_Listing for locating displayed items:_
◆ ◆ ◆ ◆
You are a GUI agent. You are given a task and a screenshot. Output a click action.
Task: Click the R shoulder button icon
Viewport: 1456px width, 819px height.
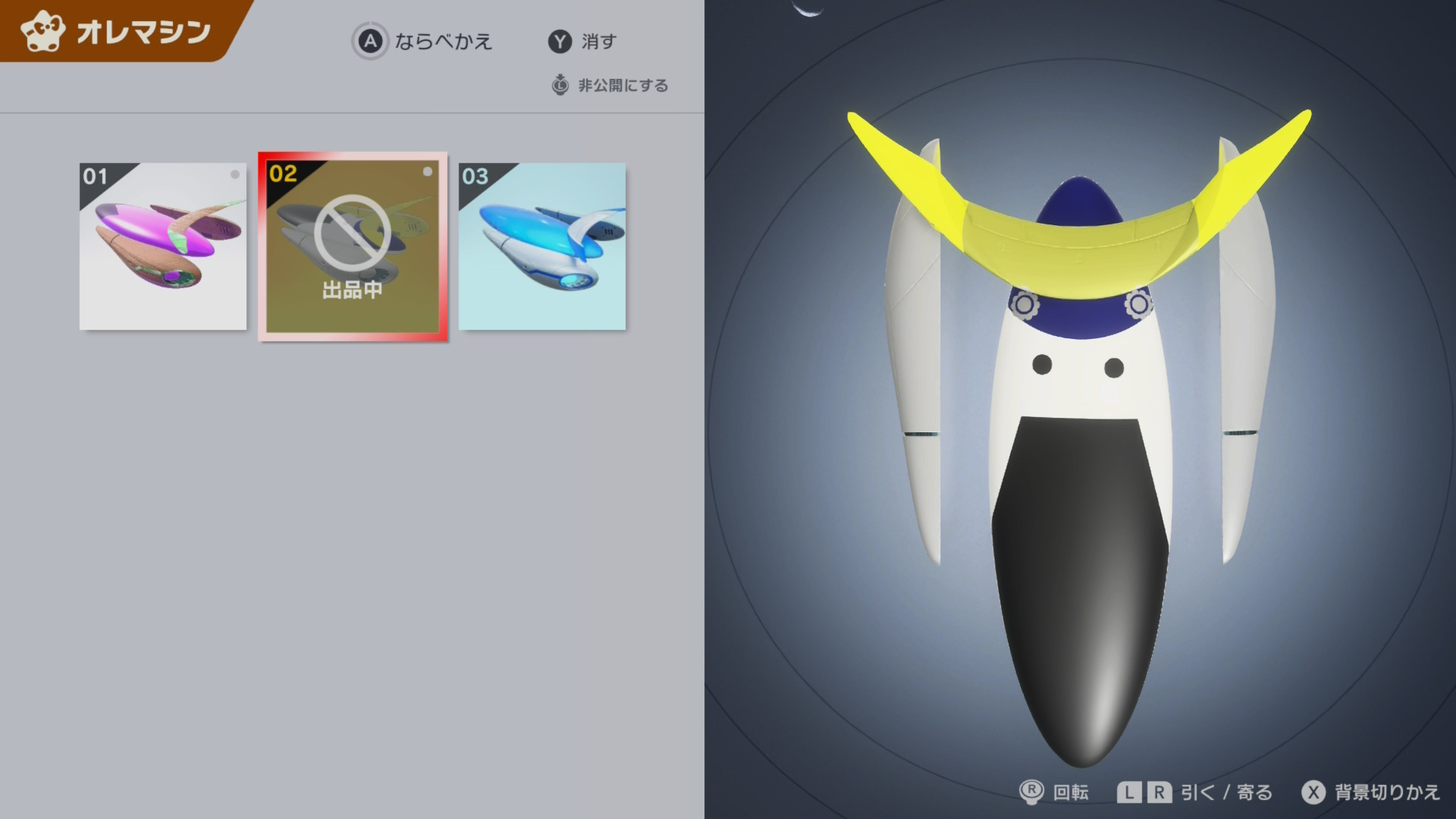[1159, 792]
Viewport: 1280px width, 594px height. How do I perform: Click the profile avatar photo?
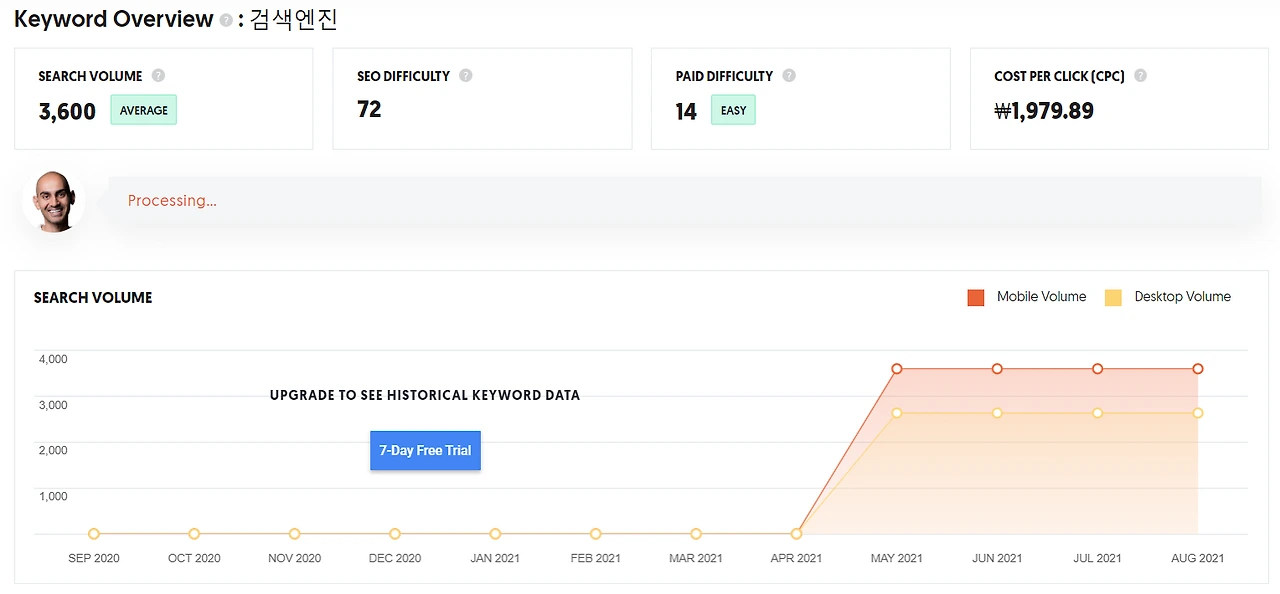(54, 201)
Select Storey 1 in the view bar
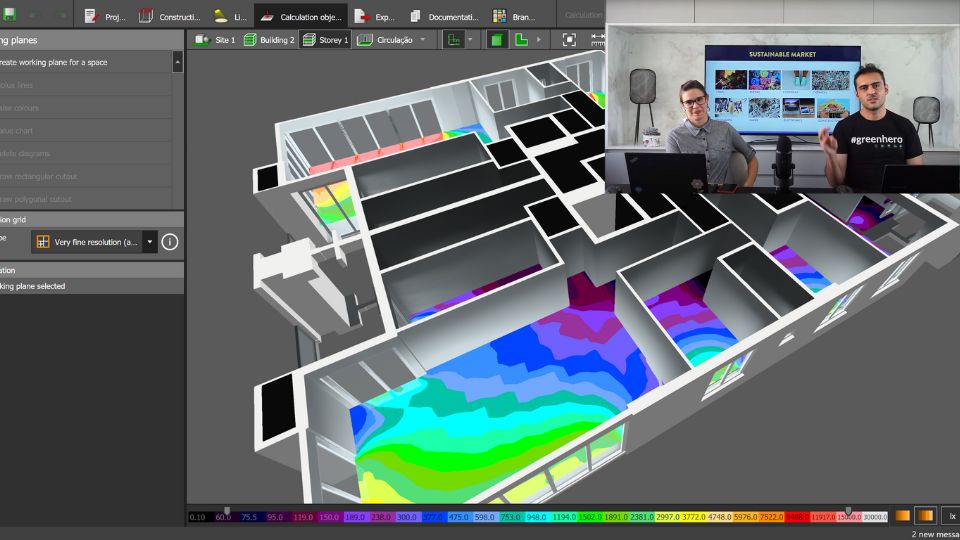The width and height of the screenshot is (960, 540). coord(326,40)
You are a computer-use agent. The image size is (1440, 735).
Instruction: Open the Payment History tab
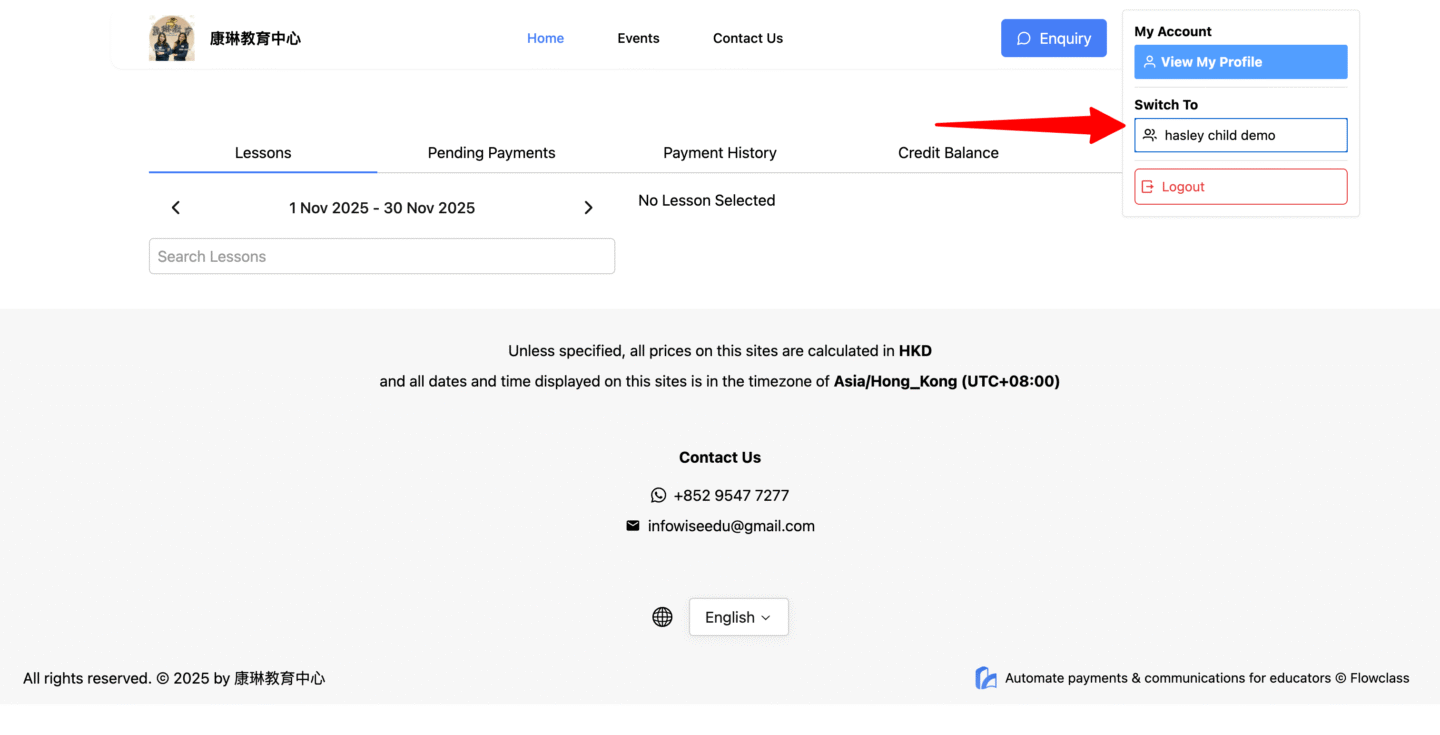[720, 153]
◆ ◆ ◆ ◆
_INSTRUCTION:_
Copy the listing above word for word, leaving out the pictures.

_RESPONSE TO THIS TASK:_
You are a GUI agent. You are given a task and a screenshot. Output a click action.
Task: Click the R shoulder button icon
Viewport: 1456px width, 819px height.
[1159, 792]
Viewport: 1280px width, 594px height. How do I perform: Click the profile avatar photo?
(54, 201)
Select Storey 1 in the view bar
The width and height of the screenshot is (960, 540). coord(326,40)
You are a computer-use agent. The image size is (1440, 735).
Instruction: Open the Payment History tab
[720, 153]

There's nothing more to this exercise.